● TEXT EXTRACT:
■ ■ ■ ■ ■ ■ ■
Ex parte Littlefield

Citation343 S.C. 212,540 S.E.2d 81
Decision Date06 November 2000
Docket NumberNo. 25210.,25210.
CourtUnited States State Supreme Court of South Carolina
PartiesEx Parte Horace LITTLEFIELD and Jimmy Jeter, Petitioners. In Re The State of South Carolina, Respondent, v. Jack Williams, Respondent.

David L. Thomas, of Wilson, Moore, Taylor & Thomas, P.A., of Greenville, for petitioners.

Solicitor Robert M. Ariail and Assistant Solicitor Mindy L. Hervey, of Greenville County Solicitor's Office, for respondent The State of South Carolina.

Cheryl Aaron, of Greenville, for respondent Jack Williams.

WALLER, Justice:

Horace Littlefield and Jimmy Jeter ("Petitioners") petition this Court for a writ of mandamus pursuant to the Victims' Bill of Rights, S.C. Const. art. I, § 24(B) (Supp.1999).


During 1996 until his arrest in 1998, Jack Preston Williams, Jr. ("Williams") committed a variety of white-collar crimes against multiple victims in Greenville and Pickens County, which resulted in over $300,000.00 in economic losses for the alleged victims. Petitioner Horace Littlefield ("Littlefield") and Petitioner Jimmy Jeter ("Jeter") lost over $80,000.00 and $70,000.00, respectively, in financial dealings with Williams. The Thirteenth Circuit Solicitor's Office ("Solicitor's Office") reviewed all charges against Williams for prosecutorial merit, sufficiency of the evidence, availability of civil defenses, and potential complications or problems with prosecution in order to determine how to proceed.
■ ■ ■ ■ ■ ■ ■
● PROVIDED DATA:
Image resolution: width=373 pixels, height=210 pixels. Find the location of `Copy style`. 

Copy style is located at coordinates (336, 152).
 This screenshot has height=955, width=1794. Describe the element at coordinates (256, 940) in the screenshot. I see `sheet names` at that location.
■ ■ ■ ■ ■ ■ ■
● TO-DO LIST:
**A)** List every attorney named in the Ex parte Littlefield opinion as appearing for a party.
**B)** According to the Ex parte Littlefield opinion, how much did Horace Littlefield lose in financial dealings with Williams?
**C)** Write the next part of the Ex parte Littlefield opinion, picking up after its final sentence.

● RESPONSES BY TASK:
**A)** David L. Thomas, Robert M. Ariail, Mindy L. Hervey, Cheryl Aaron

**B)** Over $80,000.00.

**C)**
Based on this prosecutorial review, the Solicitor's Office determined there was not probable cause to charge Williams with any crime against Littlefield. On numerous occasions, the Solicitor's Office contacted Littlefield and explained why his case was not being prosecuted and advised him of any civil remedies that might be available to him pursuant to S.C.Code Ann. § 16-3-1545 (Supp.1999). The Solicitor's Office also decided not to prosecute Williams for the alleged crimes involving Jeter, and dismissed all charges against Williams where Jeter was a victim.

After convicting Williams at a trial in his absence in August 1998, the Solicitor's Office and Williams' attorney engaged in a plea bargaining process in an effort to resolve the remaining forty charges pending against Williams. On August 30, 1999, Williams pled guilty, pursuant to a plea offer from the Solicitor's Office, to seven counts of forgery, eight counts of breach of trust, three counts of obtaining money or property by false pretenses, two counts of grand larceny, and two counts of altering a certificate of title.1 Prior to the plea, the Solicitor's Office notified each of the victims identified in the arrest warrants of: (1) the plea offer; (2) the charges that would be dismissed; and (3) the proposed restitution schedule.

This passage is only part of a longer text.